In February 1992, William Louis Culberson, then president of the Botanical Society of America (BSA), appointed a steering committee charged with providing a framework for identifying research and educational goals, priorities, and opportunities in the botanical sciences as we approach the 21st century. In order to facilitate the widest possible input from the botanical community, a questionnaire was prepared to solicit information from members of the Society. The questionnaire consisted of two parts, one of which solicited numerical data and the other opinion. Questionnaires were also sent to selected members of five related societies, in order to broaden the survey further, In December 1992, the Wisconsin Survey Research Laboratory mailed questionnaires to 2,602 individuals, 2,225 of whom were members of the BSA. The response to the questionnaire was most gratifying; a total of 1,269 questionnaires were returned, or 48.8 percent.
Fourteen committees were established, representing all except the historical and regional sections of the Society, and charged with drafting a report on the current priorities and concerns for its area or discipline. Ten societies participated with the Botanical Society in drafting the reports: American Bryological and Lichenological Society with the Bryological and Lichenological Section; Society for Economic Botany with the Economic Botany Section; Mycological Society of America with the Microbiological Section; Phycological Society of America with the Phycological Section; American Society of Plant Physiologists with the Physiological Section; International Society of Chemical Ecology and Phytochemical Society of North America with the Phytochemical Section; American Fern Society with the Pteridological Section; American Society of Plant Taxonomists with the Systematics Section; and Association for Tropical Biology with the Tropical Biology Section.
Because of the diversity of the areas and disciplines represented by the sections of the Botanical Society and the many general common concerns expressed by the respondents to the questionnaire, the steering committee decided not to attempt to identify research goals for the broad community of plant biologists, but to focus on the common themes of the section reports. These include: the need to integrate the findings of molecular, genetic, and organismal biology within each discipline; the need for interdisciplinary research to solve major research questions; the uniqueness of plants and other organisms traditionally studied by botanists as model systems; that environment-organism interactions are fundamental to our understanding of every level of biological organization; the great potential of molecular biology and new technology, together with the need to preserve all basic disciplines upon which the botanical sciences are founded, including those that are currently unfashionable; and that evolutionary relations among organisms are at the very center of virtually every research effort. Executive summaries of the section reports are presented in Appendix A.

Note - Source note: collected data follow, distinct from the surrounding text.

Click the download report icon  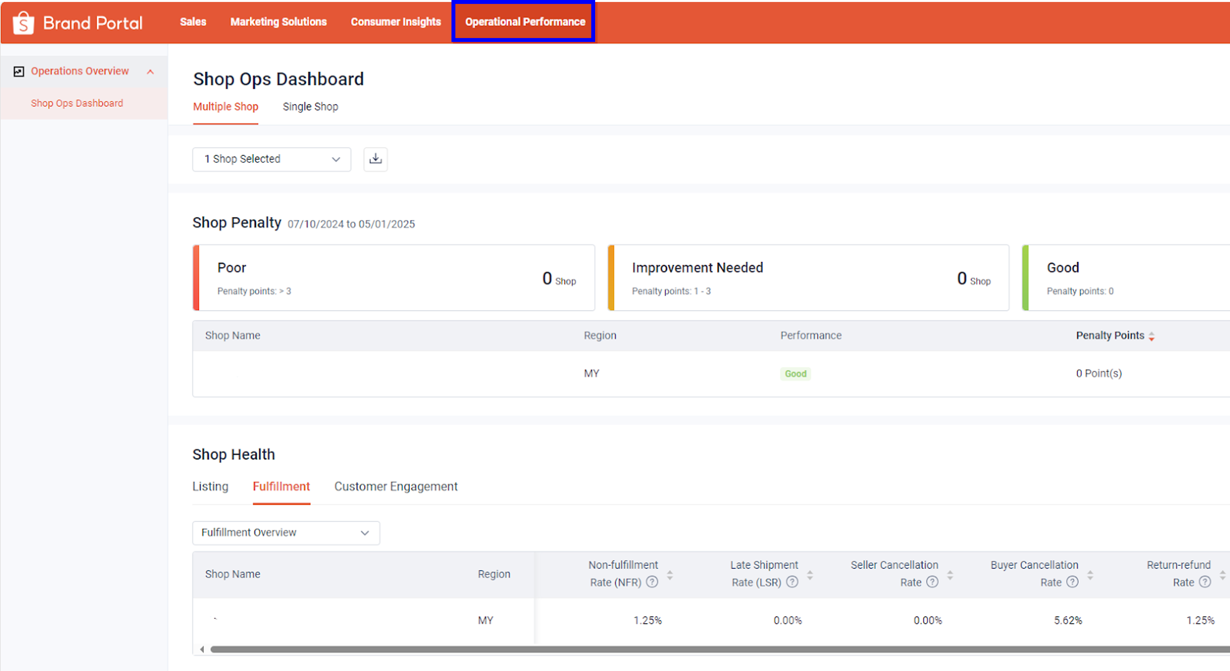click(x=375, y=159)

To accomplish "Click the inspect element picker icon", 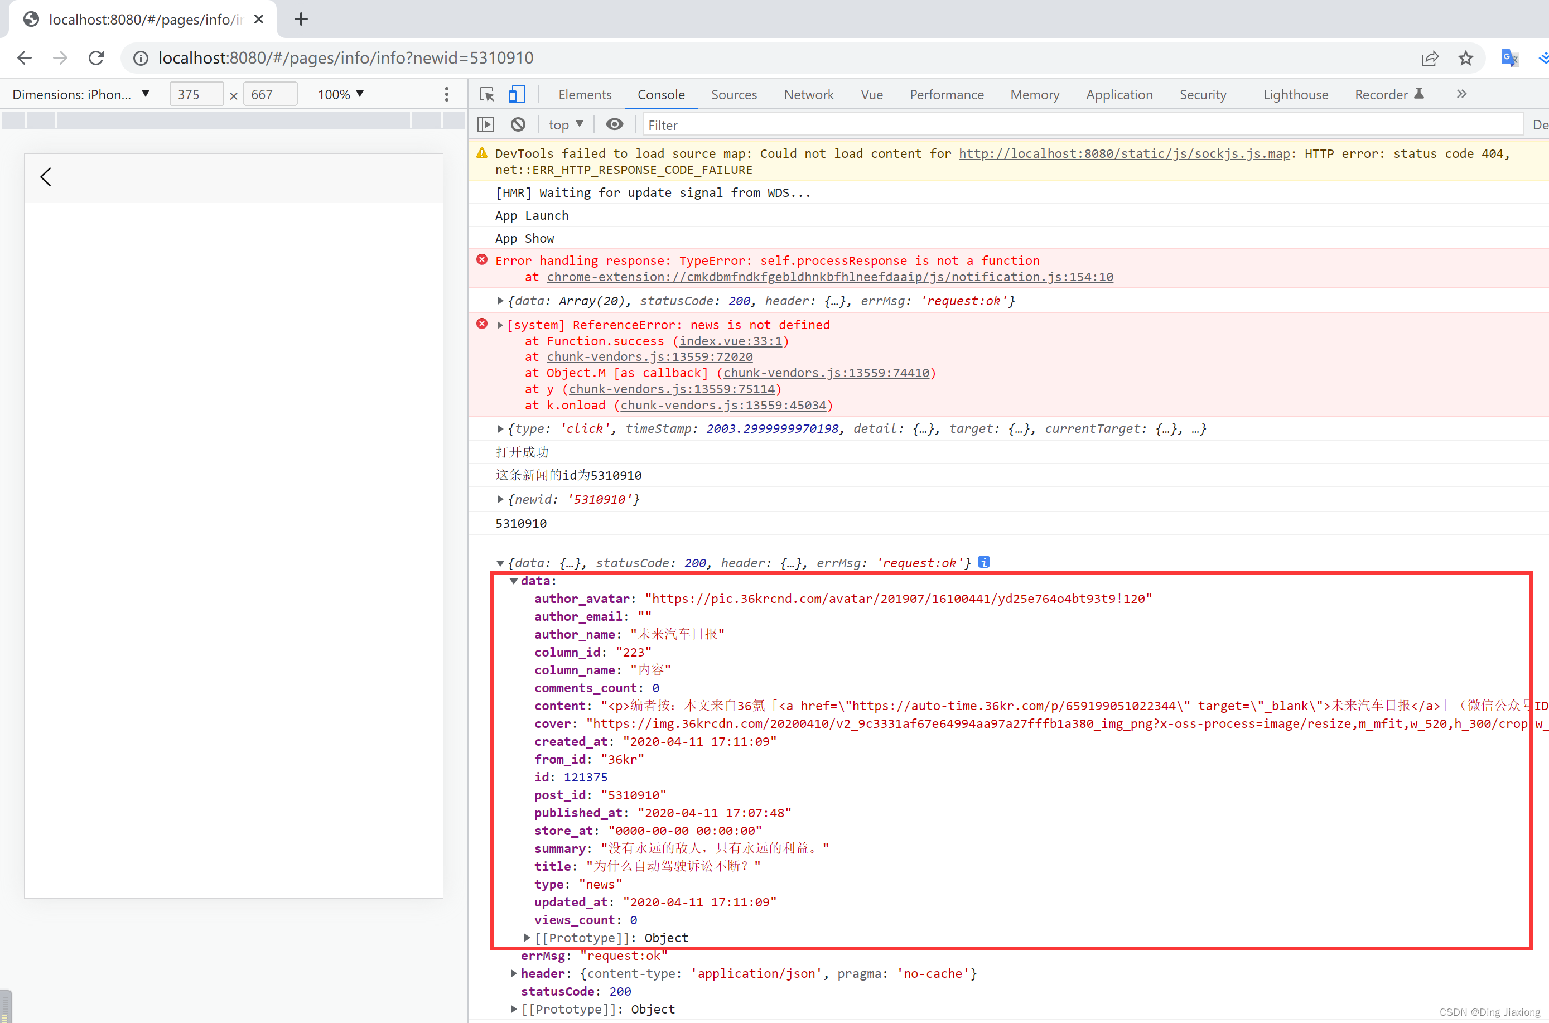I will tap(487, 95).
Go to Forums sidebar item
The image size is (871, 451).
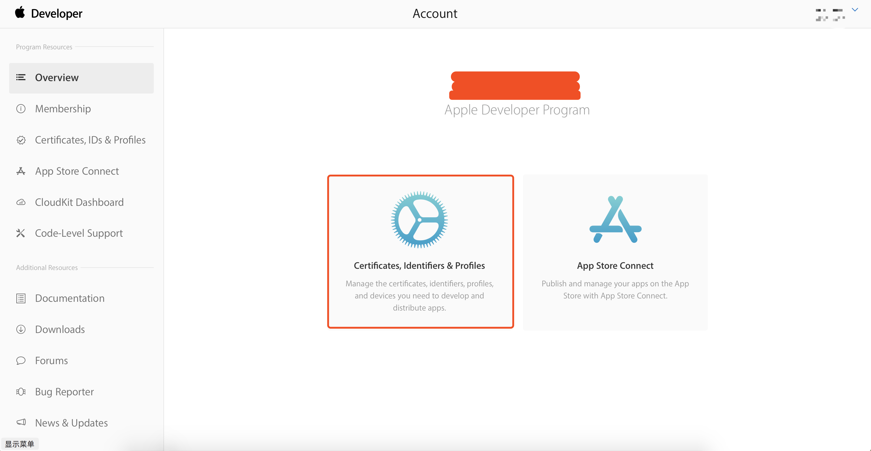(x=51, y=360)
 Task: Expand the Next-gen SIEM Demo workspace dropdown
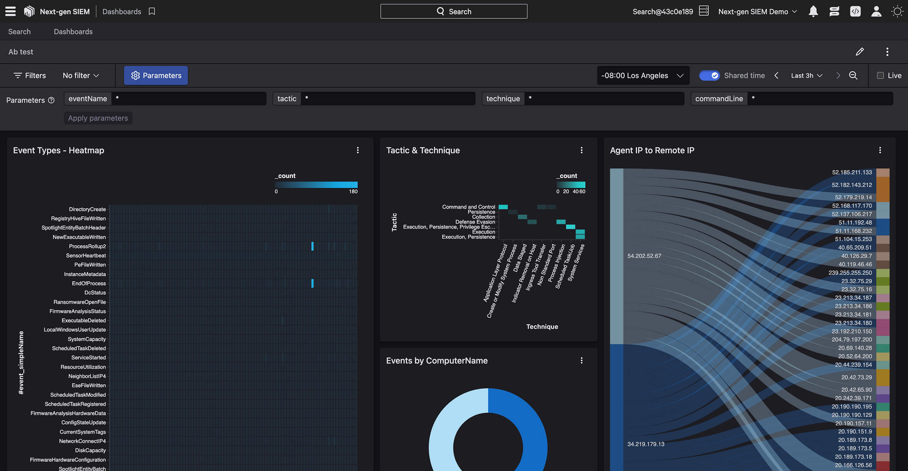[757, 11]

Overwhelmingly, the responses to the survey emphasized two points: the need for integrating the various levels of plant research, and the need for strengthening education and communication about plants and botanical sciences at all levels of society. This document addresses the communication problem by offering botanists a selection of material for explaining to non-botanists the intellectual (Part I) and practical (Part II) value of plants and the botanical sciences.

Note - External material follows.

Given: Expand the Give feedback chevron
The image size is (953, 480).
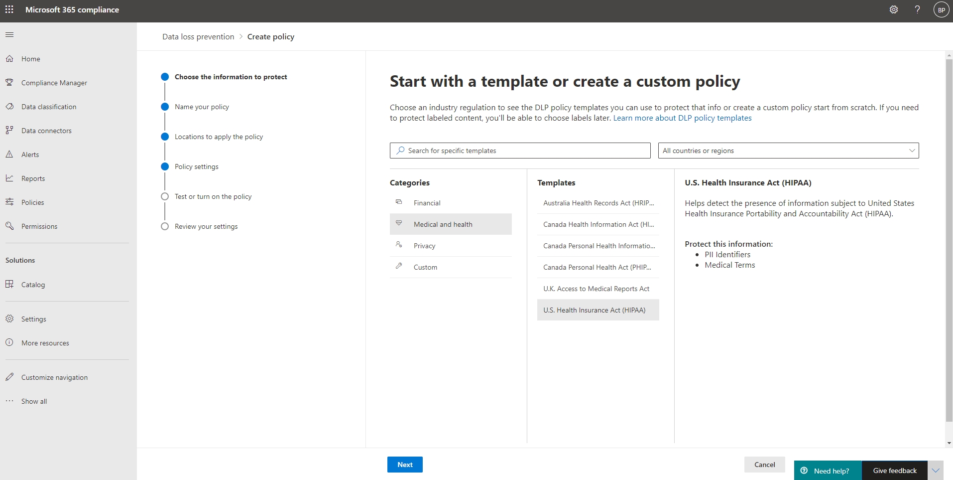Looking at the screenshot, I should click(x=935, y=470).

This report has had a long gestation period. It represents the efforts of an unprecedented number of plant biologists who unselfishly gave their time to provide a new vision for botany as we enter the 21st century. To succeed, the Botanical Society of America, its related societies, and each of us individually must implement the goals and recommended actions enumerated in Part III of this document. They are goals and actions identified through the survey and section reports, goals and actions recommended by and for plant biologists.
This report should be of great value to individuals in developing persuasive reasons for representation of botany in the research and educational missions of their institutions and possibly in developing plans for appropriate avenues of plant research at their institutions. We offer it in the hope that it will serve as a catalyst for discussion and action leading to renewed vigor for the botanical sciences in the United States.